What's your profile pic like?

lastnicknamefree · 09/01/2017 19:31

gunner girl as with any of the sites there's a lot of weirdos but also some good ones too! It's just a numbers game, don't get disheartened, try and keep a thick skin and see it as a bit of fun/social life and if anything more comes of it then great! I met a really nice man on POF 3 weeks ago, we've had 5 dates all good so far!

lastnicknamefree · 09/01/2017 19:34

This thread is very interesting, there's such a difference between the way we all do things and what we are happy with it not! I give my number and name, swap to WA and chat on the phone before most times too. I've been OLD a year and honestly had no problems. I just block and delete any odd bods? The trouble with being so restrictive in your approach, there is SO much choice that unfortunately it's highly likely most men will just move on to the next person.

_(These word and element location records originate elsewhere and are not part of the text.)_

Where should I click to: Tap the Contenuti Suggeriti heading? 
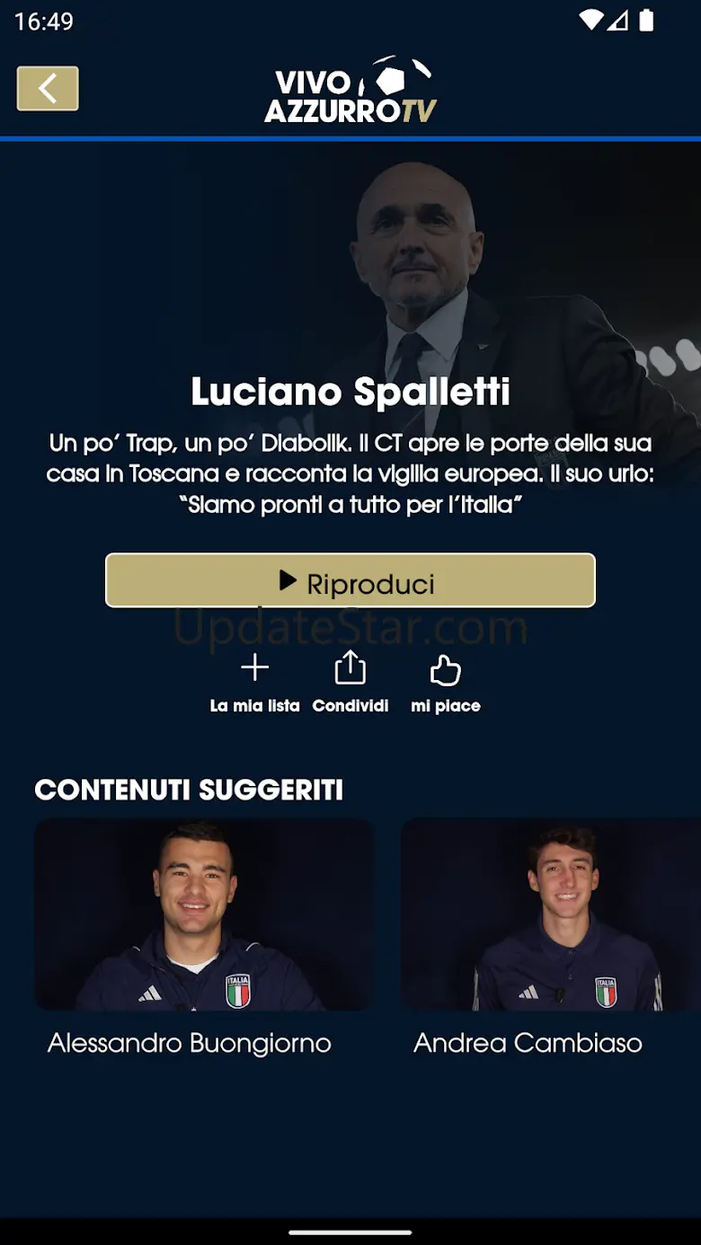click(189, 790)
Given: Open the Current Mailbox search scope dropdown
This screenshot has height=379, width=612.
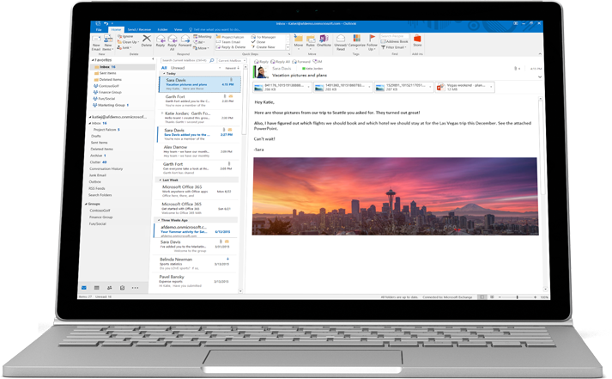Looking at the screenshot, I should tap(230, 61).
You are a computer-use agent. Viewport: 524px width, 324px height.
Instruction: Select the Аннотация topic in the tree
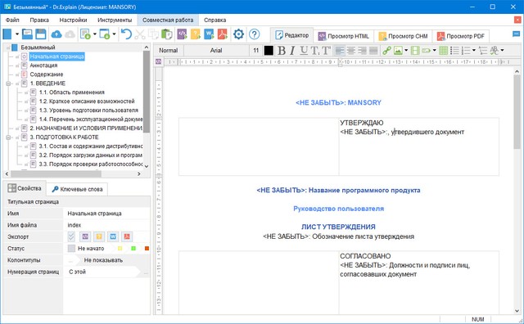tap(43, 65)
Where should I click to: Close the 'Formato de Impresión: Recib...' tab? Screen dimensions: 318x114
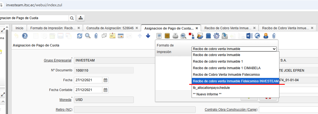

PollytheDolly · 09/01/2017 20:03

By DH2b wanted to talk on the phone first. I was so shy I could hardly talk. Other than saying pardon? every other word....his accent was so strong I couldn't understand a bloody word he said Grin

Pollyanna9 · 13/01/2017 17:10

Mentioned the wpm because of course, sitting at a keyboard is incredibly quick for me! And very natural.

I am a shite and terribly slow texter and I hate the process of tapping out bloody messages on a phone!

However, I have gone onto WhatsApp with one guy (different to the one I referred to at the start of the thread) and he's absolutely fine. And, in quite the opposite to t'other fella, he's asking me every step of the way the 'is this alright with you' question, which is of course the right way to be.

Going on a date with him Sat night!

If he's got a voice like pee wee herman well, meh, I'll meet him at the pub but then we won't go out out later as we've got planned - I'll just shimmy out the window in the ladies loo [note to self, pack elusive black ninja ger just in case).

OP posts:
stubbornstains · 13/01/2017 20:21

YOu can build up so much expectations because you have a great on line rapport then you show up and they have Asperger Syndrome .

Hmm Meaning?

Trills · 13/01/2017 23:00

If your problem is tapping out messages on a phone then web.whatsapp.com/
might be the thing you are looking for.

I also did not like the Aspergers comment. I'm sure the writer meant "you appear to connect well when texting but in person they are socially awkward and you don't click". Please don't use medical terms when you don't understand them.